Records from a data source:

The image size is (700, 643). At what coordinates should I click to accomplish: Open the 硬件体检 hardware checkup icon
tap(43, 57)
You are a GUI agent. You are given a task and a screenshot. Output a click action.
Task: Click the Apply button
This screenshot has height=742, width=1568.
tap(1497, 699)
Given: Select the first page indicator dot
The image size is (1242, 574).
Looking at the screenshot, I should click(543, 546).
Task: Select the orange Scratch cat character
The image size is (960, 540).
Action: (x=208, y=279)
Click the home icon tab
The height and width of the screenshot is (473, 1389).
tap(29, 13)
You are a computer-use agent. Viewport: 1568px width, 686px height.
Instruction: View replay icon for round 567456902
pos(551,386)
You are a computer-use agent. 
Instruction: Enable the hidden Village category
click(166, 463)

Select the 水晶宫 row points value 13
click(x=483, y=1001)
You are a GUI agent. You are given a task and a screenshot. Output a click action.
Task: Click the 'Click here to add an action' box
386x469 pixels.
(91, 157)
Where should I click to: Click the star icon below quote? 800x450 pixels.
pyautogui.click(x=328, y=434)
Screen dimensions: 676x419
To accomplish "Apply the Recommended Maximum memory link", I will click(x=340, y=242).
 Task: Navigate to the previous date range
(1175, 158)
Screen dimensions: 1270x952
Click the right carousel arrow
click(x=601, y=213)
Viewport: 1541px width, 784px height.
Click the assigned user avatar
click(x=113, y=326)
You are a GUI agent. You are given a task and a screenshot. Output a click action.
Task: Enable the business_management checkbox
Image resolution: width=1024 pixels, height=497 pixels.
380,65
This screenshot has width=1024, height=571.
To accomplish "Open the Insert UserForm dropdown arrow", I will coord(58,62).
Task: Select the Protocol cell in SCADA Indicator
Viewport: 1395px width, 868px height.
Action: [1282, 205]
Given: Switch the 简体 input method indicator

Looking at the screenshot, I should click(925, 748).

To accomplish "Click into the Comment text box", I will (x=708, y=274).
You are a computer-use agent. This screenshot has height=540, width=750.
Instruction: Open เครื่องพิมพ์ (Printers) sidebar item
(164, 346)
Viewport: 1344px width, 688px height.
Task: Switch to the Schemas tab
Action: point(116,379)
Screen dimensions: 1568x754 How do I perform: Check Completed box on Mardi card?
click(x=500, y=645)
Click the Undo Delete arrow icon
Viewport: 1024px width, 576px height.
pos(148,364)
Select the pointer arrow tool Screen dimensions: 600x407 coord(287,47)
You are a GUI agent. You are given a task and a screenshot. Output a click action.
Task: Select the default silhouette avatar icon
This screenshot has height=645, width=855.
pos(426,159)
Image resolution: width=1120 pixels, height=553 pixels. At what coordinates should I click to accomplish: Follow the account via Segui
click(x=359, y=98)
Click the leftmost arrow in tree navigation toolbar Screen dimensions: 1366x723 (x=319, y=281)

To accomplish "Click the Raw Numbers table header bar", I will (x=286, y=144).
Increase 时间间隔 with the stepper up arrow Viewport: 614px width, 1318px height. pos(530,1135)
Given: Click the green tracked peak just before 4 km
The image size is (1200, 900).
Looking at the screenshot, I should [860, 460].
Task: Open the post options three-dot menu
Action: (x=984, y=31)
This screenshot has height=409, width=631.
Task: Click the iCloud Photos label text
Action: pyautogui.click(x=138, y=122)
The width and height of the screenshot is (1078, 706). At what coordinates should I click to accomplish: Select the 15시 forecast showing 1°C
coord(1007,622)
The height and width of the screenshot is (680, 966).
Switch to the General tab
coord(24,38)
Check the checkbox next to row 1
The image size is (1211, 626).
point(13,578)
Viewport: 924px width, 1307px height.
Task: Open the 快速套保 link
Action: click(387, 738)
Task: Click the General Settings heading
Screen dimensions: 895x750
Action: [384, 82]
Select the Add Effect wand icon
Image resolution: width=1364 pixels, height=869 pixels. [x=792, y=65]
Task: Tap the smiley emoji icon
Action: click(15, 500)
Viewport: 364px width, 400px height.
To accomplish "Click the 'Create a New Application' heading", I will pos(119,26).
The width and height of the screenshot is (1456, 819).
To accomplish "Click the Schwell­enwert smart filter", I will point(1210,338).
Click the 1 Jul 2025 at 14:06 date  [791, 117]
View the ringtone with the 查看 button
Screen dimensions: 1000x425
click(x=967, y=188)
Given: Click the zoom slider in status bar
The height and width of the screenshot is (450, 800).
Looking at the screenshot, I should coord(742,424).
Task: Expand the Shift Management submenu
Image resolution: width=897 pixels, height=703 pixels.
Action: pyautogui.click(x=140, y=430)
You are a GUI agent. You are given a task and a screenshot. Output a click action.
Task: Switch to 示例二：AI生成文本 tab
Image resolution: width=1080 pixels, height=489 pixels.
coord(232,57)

Task statement:
For the word "with", show every line of the entries that holds it.

Task result:
Increase 时间间隔 with the stepper up arrow Viewport: 614px width, 1318px height. pos(530,1135)
View the ringtone with the 查看 button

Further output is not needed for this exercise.